To fetch the artifacts from the upstream merge request pipeline instead of the branch pipeline, pass this variable to the downstream pipeline using variable inheritance:

  1. In a job in the upstream pipeline, save the artifacts using the artifacts keyword.

  2. In the job that triggers the downstream pipeline, pass the $CI_MERGE_REQUEST_REF_PATH variable by using variable inheritance:

    build_artifacts:
      stage: build
      script:
        - echo "This is a test artifact!" >> artifact.txt
      artifacts:
        paths:
          - artifact.txt
    
    upstream_job:
      variables:
        UPSTREAM_REF: $CI_MERGE_REQUEST_REF_PATH
      trigger:
        project: my/downstream_project
        branch: my-branch
    
  3. In a job in the downstream pipeline, fetch the artifacts from the upstream pipeline by using needs:project. Set the ref to the UPSTREAM_REF variable, and job to the job in the upstream pipeline to fetch artifacts from:

    test:
      stage: test
      script:
        - cat artifact.txt
      needs:
        - project: my/upstream_project
          job: build_artifacts
          ref: UPSTREAM_REF
          artifacts: true
    

This method works for fetching artifacts from a regular merge request parent pipeline, but fetching artifacts from merge results pipelines is not supported.

Use rules or only/except with multi-project pipelines

You can use CI/CD variables or the rules keyword to control job behavior for multi-project pipelines.
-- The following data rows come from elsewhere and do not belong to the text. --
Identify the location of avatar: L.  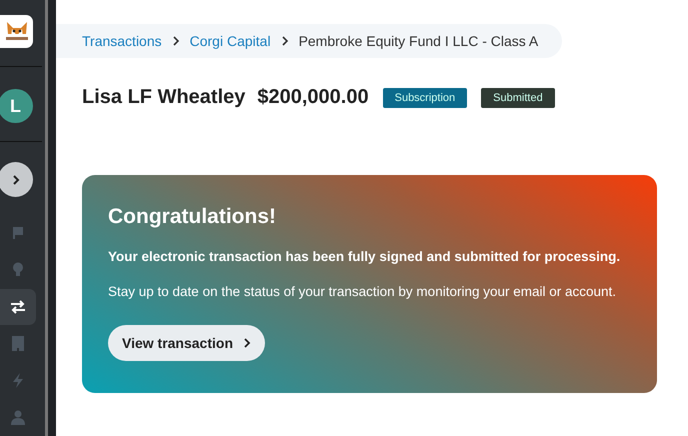
(16, 106).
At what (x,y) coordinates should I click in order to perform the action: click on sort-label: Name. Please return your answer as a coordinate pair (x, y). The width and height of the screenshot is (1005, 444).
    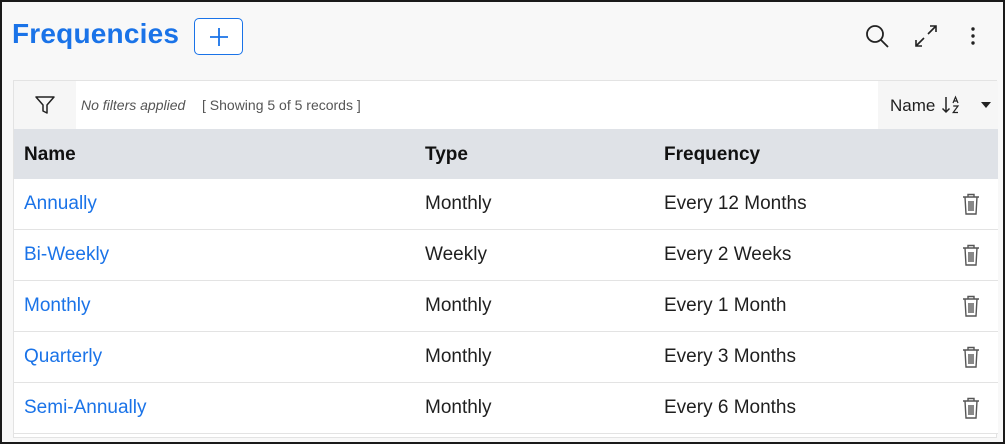
    Looking at the image, I should click on (913, 106).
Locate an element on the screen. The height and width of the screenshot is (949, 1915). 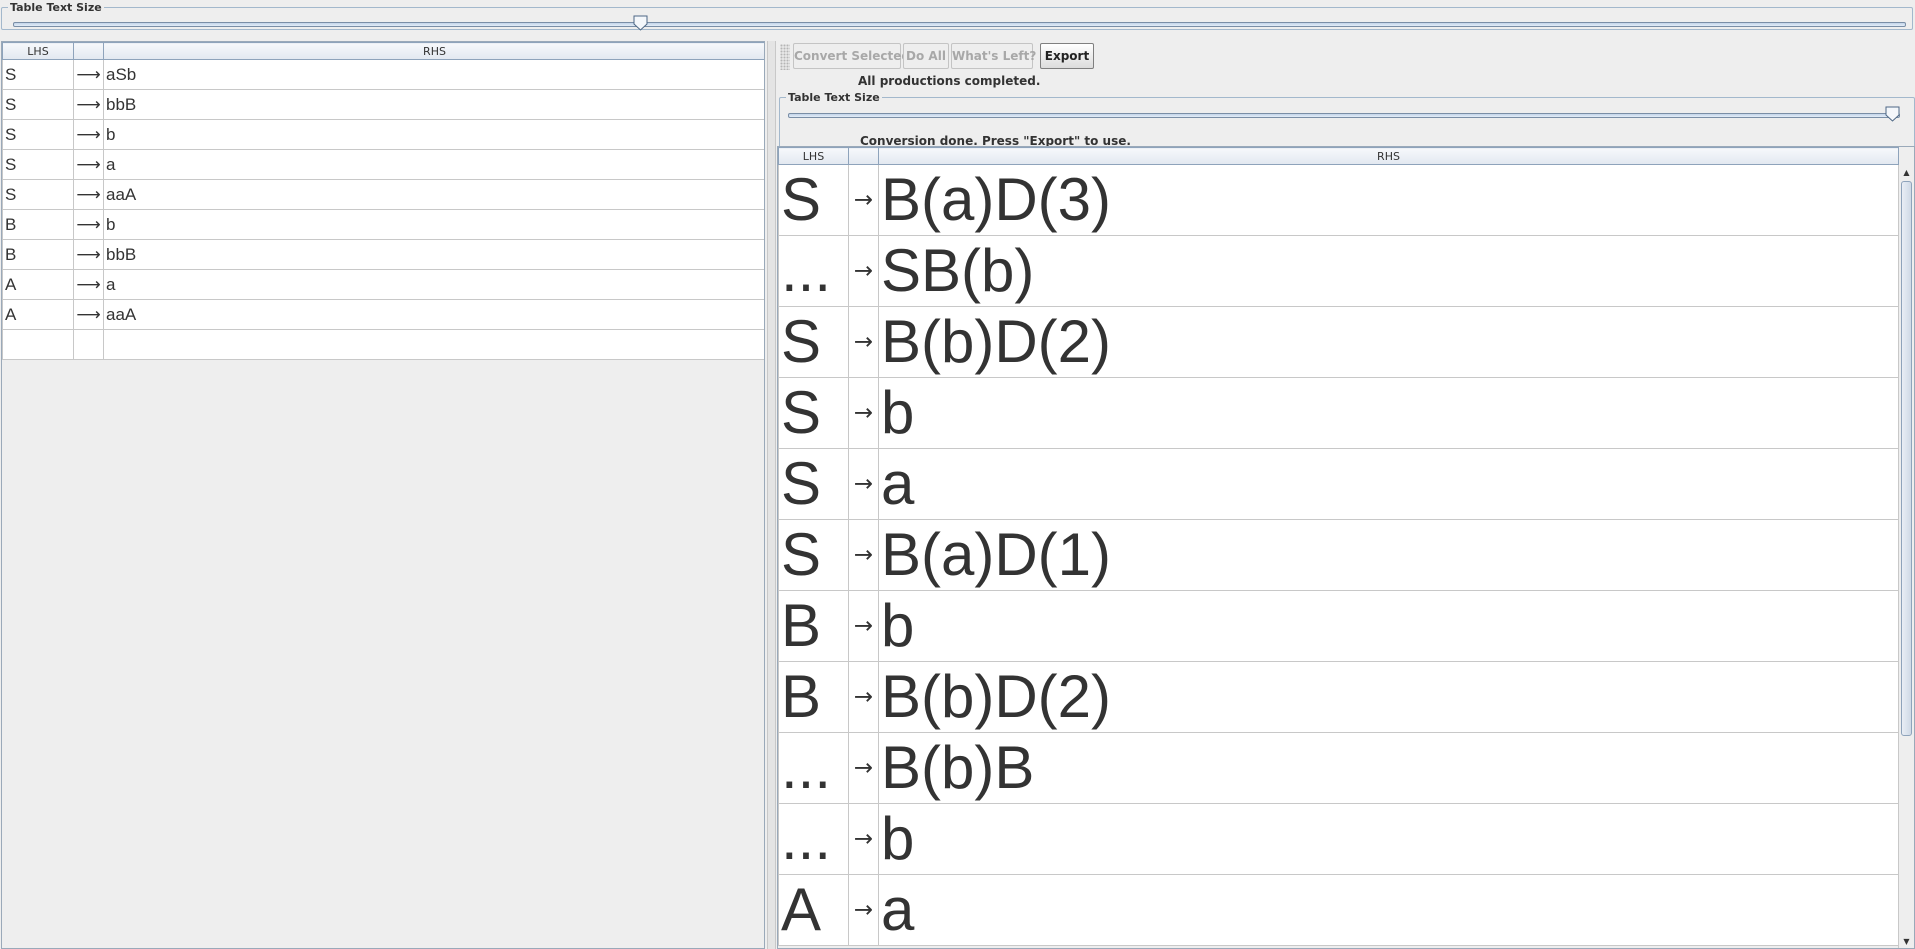
cell-rhs is located at coordinates (434, 344).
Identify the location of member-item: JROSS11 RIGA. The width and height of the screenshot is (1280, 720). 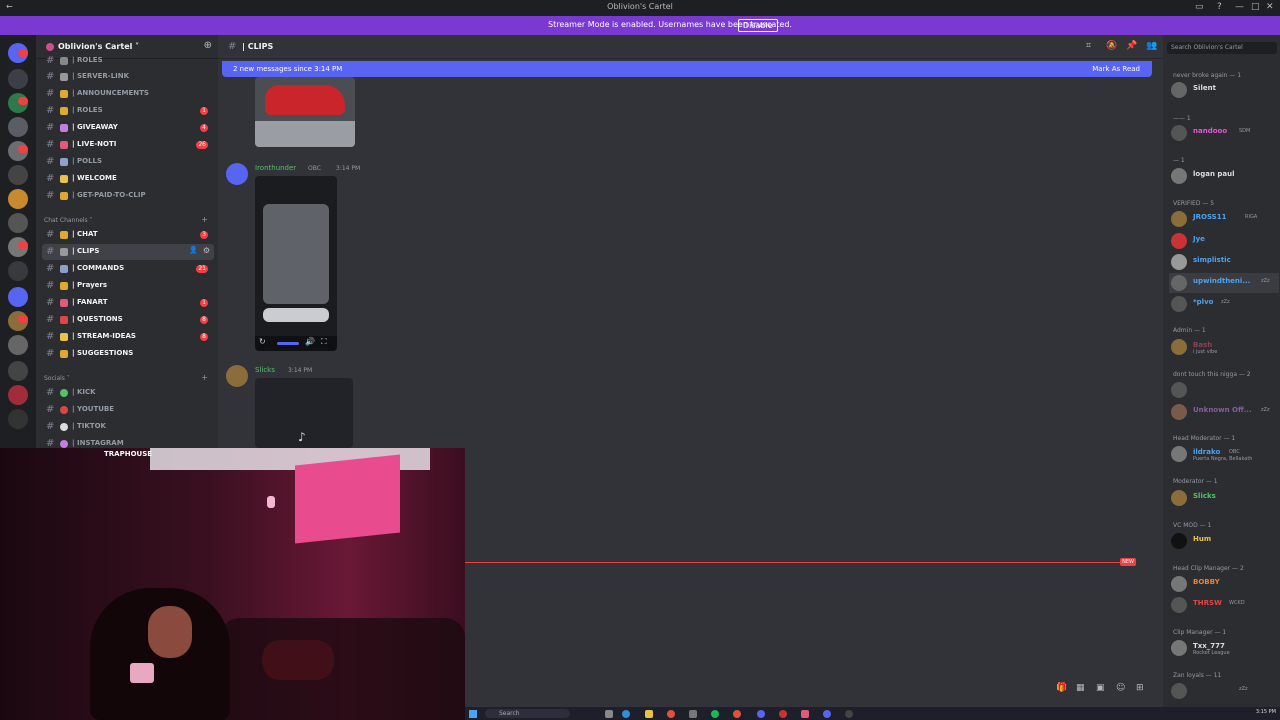
(1224, 219).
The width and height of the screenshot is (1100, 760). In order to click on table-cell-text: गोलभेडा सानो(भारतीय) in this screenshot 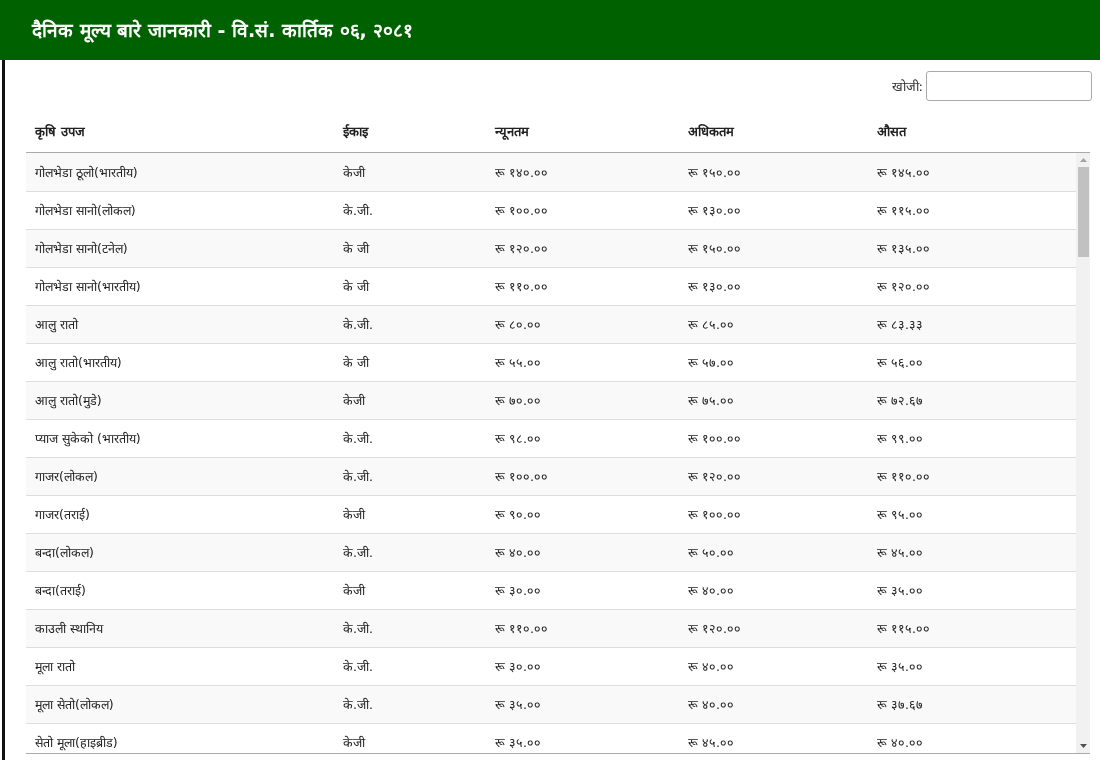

When a downstream pipeline is triggered with the trigger keyword, the value of the $CI_PIPELINE_SOURCE predefined variable is pipeline for all its jobs.

If you use only/except to control job behavior, use the pipelines keyword.

Create multi-project pipelines by using the API

Moved to GitLab Free in 12.4.

When you use the CI_JOB_TOKEN to trigger pipelines, GitLab recognizes the source of the job token. The pipelines become related, so you can visualize their relationships on pipeline graphs.

These relationships are displayed in the pipeline graph by showing inbound and outbound connections for upstream and downstream pipeline dependencies.

When using:

Multi-project pipeline visualization (PREMIUM)

When your pipeline triggers a downstream pipeline, the downstream pipeline displays to the right of the pipeline graph.

Multi-project pipeline graph

In pipeline mini graphs, the downstream pipeline displays to the right of the mini graph.